| name | typescript |
| description | TypeScript anti-slop guardrails. Use when writing or reviewing .ts, .tsx, and .mts files. Covers patterns that Biome, tsc, and rslint do not catch. |
| metadata | {"internal":true} |
TypeScript Anti-Slop Guardrails
Skip formatting and lint rules — tooling handles those. This skill targets patterns that produce valid-looking but poor-quality code.
When in doubt, copy the local pattern in the file you are editing rather than importing a style from elsewhere.
1. No Restating Comments
Comments that repeat what the next line does are noise. Only comment why, never what.
context.setFilePath(filePath);
const reporter = new Reporter(config);
context.setFilePath(filePath);
const reporter = new Reporter(config);
Also avoid: section-header comments inside functions (// --- Validate ---), JSDoc that adds nothing beyond the signature, temporal markers (// added for, // Phase 1).
2. No Unnecessary Defensive Code
Do not add runtime checks that the type system already guarantees. Trust the types.
function resolvePattern(pattern: string): string {
if (typeof pattern !== 'string') {
throw new Error('pattern must be a string');
}
return glob(pattern);
}
function resolvePattern(pattern: string): string {
return glob(pattern);
}
Also avoid: redundant ?? [] / || {} on fields that are always initialized (normalize once at construction instead), null checks on values you just produced, try/catch around code that cannot throw.
3. Minimize as
Treat as as a last resort, not a way to silence errors. If you need as, the types are probably wrong.
const name = (config as any).testName;
if ('testName' in config) {
const name = config.testName;
}
- Never
as any or as unknown as X unless at a proven interop seam or test-only partial mock.
- If control flow already proved the type, the cast is redundant — remove it.

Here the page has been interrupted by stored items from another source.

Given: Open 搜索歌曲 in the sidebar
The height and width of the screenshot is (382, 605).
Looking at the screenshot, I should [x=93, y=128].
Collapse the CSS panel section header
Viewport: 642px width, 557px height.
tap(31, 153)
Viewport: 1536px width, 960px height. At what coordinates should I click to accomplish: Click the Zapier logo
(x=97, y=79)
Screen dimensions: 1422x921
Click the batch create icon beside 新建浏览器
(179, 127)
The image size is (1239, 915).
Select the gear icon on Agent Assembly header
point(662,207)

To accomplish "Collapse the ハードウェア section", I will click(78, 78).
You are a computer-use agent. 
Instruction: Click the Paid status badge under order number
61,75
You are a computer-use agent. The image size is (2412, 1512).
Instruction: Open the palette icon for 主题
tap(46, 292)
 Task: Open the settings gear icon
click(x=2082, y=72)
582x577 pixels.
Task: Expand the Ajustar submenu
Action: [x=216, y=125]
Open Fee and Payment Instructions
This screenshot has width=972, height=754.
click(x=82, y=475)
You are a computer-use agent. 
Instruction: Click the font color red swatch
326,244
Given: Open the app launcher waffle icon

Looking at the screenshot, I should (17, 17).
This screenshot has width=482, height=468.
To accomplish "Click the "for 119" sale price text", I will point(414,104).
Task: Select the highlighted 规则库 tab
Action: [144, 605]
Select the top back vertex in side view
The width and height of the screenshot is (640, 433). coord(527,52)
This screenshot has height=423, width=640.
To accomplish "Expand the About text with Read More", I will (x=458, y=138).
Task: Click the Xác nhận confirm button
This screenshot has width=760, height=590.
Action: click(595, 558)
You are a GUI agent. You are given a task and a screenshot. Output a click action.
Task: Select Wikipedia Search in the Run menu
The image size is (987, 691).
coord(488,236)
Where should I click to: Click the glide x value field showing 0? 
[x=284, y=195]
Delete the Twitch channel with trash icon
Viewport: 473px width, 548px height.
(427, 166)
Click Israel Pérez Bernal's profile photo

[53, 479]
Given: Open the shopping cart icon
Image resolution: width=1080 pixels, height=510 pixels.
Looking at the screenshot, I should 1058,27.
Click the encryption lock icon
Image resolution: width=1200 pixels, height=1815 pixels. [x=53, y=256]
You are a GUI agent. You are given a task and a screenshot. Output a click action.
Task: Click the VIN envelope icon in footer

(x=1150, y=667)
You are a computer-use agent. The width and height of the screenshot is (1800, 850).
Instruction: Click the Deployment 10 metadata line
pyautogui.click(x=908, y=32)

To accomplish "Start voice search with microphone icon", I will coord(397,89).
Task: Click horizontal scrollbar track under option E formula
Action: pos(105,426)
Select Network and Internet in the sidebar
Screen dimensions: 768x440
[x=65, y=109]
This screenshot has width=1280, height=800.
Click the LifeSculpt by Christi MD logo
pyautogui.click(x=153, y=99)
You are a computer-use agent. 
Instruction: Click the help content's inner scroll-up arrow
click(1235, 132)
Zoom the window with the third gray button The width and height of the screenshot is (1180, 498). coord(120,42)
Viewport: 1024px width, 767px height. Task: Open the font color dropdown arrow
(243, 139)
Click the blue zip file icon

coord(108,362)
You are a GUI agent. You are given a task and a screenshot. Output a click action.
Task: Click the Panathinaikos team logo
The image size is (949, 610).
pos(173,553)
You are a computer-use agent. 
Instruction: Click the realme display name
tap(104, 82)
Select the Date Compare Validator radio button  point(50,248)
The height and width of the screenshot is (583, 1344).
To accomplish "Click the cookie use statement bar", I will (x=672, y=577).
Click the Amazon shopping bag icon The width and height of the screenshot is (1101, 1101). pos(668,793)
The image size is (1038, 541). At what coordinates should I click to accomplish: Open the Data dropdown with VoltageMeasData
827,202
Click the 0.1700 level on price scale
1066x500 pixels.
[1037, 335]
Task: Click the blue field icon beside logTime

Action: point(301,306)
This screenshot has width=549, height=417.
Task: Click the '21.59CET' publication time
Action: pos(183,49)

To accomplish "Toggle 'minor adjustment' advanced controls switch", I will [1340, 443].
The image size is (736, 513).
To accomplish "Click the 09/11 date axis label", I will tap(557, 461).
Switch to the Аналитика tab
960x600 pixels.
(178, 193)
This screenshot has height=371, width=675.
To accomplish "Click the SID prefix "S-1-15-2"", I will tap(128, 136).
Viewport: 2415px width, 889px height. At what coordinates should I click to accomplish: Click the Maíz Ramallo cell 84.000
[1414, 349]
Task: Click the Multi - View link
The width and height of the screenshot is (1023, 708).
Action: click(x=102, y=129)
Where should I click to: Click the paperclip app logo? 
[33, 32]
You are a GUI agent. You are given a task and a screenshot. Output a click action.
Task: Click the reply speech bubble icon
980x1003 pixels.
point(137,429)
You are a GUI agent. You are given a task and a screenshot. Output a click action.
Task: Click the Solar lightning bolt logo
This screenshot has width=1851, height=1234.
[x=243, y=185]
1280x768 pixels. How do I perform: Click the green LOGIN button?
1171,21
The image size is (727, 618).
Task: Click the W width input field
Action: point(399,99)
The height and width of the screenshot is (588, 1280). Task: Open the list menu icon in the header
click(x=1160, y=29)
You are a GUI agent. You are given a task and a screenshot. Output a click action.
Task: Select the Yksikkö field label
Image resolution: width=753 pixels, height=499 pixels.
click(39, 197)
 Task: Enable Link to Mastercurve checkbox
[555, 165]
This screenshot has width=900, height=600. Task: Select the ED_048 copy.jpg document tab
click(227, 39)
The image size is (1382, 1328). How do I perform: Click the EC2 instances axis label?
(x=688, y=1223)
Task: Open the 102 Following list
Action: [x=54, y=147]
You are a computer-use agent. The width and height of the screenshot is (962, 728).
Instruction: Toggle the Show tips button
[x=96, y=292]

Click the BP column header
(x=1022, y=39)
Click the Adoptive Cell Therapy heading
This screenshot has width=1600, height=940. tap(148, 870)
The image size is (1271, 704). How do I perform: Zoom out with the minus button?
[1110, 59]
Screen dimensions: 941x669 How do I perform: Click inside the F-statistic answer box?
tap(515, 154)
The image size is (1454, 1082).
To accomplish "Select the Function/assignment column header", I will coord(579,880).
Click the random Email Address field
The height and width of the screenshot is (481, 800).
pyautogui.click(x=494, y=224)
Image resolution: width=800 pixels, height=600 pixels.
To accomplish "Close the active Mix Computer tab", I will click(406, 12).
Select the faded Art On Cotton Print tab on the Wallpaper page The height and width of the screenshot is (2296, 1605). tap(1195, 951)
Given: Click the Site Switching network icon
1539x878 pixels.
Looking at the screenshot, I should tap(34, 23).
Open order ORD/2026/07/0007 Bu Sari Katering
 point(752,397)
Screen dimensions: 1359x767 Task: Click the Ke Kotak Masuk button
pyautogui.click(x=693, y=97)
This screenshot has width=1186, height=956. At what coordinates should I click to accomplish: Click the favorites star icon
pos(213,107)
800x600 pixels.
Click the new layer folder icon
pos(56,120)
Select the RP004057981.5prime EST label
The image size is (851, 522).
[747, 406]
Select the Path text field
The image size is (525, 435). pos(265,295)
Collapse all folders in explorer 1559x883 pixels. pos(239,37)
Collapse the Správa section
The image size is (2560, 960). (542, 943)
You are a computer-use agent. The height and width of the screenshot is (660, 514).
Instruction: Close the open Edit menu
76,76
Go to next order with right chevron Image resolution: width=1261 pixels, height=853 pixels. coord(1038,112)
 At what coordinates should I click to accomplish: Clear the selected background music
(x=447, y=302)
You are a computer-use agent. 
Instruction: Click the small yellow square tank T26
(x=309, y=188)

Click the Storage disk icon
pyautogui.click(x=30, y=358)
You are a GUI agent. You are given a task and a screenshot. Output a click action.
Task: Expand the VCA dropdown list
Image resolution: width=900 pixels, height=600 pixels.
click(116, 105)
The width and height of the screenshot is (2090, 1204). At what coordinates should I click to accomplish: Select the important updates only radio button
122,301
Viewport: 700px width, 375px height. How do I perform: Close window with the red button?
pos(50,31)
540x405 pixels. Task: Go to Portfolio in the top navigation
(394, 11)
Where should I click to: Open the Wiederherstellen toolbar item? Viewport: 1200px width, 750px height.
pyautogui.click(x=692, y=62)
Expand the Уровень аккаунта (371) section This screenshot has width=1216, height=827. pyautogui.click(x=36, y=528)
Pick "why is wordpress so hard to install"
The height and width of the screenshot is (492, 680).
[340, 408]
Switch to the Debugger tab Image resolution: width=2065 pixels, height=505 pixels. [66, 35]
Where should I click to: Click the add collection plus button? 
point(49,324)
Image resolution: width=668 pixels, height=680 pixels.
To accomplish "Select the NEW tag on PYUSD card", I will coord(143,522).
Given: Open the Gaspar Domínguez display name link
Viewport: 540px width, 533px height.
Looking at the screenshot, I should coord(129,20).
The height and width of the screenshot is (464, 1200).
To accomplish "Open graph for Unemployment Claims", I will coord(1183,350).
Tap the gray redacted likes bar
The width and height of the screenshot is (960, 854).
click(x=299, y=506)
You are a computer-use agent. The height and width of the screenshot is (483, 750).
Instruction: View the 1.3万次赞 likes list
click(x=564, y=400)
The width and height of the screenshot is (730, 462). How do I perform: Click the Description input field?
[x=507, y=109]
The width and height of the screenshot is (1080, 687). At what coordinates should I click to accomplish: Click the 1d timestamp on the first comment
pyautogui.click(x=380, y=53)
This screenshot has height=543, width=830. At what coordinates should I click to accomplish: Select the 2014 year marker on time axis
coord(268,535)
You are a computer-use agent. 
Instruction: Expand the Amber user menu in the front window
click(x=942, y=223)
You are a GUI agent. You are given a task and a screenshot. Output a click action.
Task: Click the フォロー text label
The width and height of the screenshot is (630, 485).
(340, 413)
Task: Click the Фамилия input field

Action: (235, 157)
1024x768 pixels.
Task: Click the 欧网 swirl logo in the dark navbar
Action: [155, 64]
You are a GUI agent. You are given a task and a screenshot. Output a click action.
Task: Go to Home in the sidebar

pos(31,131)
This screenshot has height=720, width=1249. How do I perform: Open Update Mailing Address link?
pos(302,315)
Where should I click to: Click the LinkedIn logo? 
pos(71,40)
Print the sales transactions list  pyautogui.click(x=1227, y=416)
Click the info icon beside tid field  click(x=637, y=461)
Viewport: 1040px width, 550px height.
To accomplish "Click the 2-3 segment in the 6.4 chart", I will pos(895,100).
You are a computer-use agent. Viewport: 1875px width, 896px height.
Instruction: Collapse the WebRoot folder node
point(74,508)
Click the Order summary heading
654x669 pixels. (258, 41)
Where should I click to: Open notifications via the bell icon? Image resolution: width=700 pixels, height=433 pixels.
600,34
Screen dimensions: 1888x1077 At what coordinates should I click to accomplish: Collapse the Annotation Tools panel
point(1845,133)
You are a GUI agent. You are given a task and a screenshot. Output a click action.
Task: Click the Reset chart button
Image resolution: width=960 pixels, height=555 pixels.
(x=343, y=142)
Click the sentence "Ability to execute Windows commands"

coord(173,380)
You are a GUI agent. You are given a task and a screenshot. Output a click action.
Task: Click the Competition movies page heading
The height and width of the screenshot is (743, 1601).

- When a cast is truly needed, add a one-line comment explaining why.
4. Minimize any
noExplicitAny is off in this repository, so self-police. Prefer unknown + narrowing, or a generic, before reaching for any. Never let any leak into exported APIs, config types, or cross-package contracts.
5. No One-Use Abstractions
Do not extract a function, class, or type that is used exactly once, unless it genuinely improves readability at the call site.
function formatTestName(name: string): string {
return name.replace(/\.test$/, '');
}
const display = formatTestName(file);
const display = file.replace(/\.test$/, '');
Also avoid: interfaces with single implementations, factory functions that create one thing, options objects with 10 optional fields for features that don't exist yet.
Threshold: extract when used in 3+ places, or when the extraction meaningfully shortens a complex function.
6. No Catch-and-Rethrow Without Context
If a catch block doesn't add information or recover, delete the try/catch.
try {
await loadConfig(path);
} catch (error) {
throw new Error(
`Failed to load: ${error instanceof Error ? error.message : error}`,
);
}
try {
await loadConfig(path);
} catch (error) {
throw new Error(`Failed to load config at ${path}`, { cause: error });
}
await loadConfig(path);
Also avoid: bare rethrow (catch (e) { throw e; }), empty catch blocks, catch blocks that only console.log.
7. Single Source of Truth — Prevent Drift
When two declarations describe the same thing — types, constants, defaults, validation rules — one must derive from the other. Duplicating independently causes drift: they match today, diverge silently tomorrow. Derive via extends, Pick, ReturnType, typeof, satisfies, or simply importing the canonical definition.
8. Search Before Creating Utilities
Before writing a helper function, search the codebase. If it exists, import it. If it exists but isn't exported, export it. Don't create a second isObject() or normalizeSlashes().
9. No Over-Engineered Types
- Don't introduce deep conditional types, mapped types, or template literal types unless they clearly reduce complexity.
- Don't create a reusable utility type for one call site.
- Prefer the smallest type shape that explains the contract.
- This repository uses both
type and interface — follow nearby code.
Repository Conventions
- Use
import type for type-only imports.
- Public config properties: use JSDoc with
@default.
- Preserve existing file-local patterns unless there is a clear bug or maintenance win.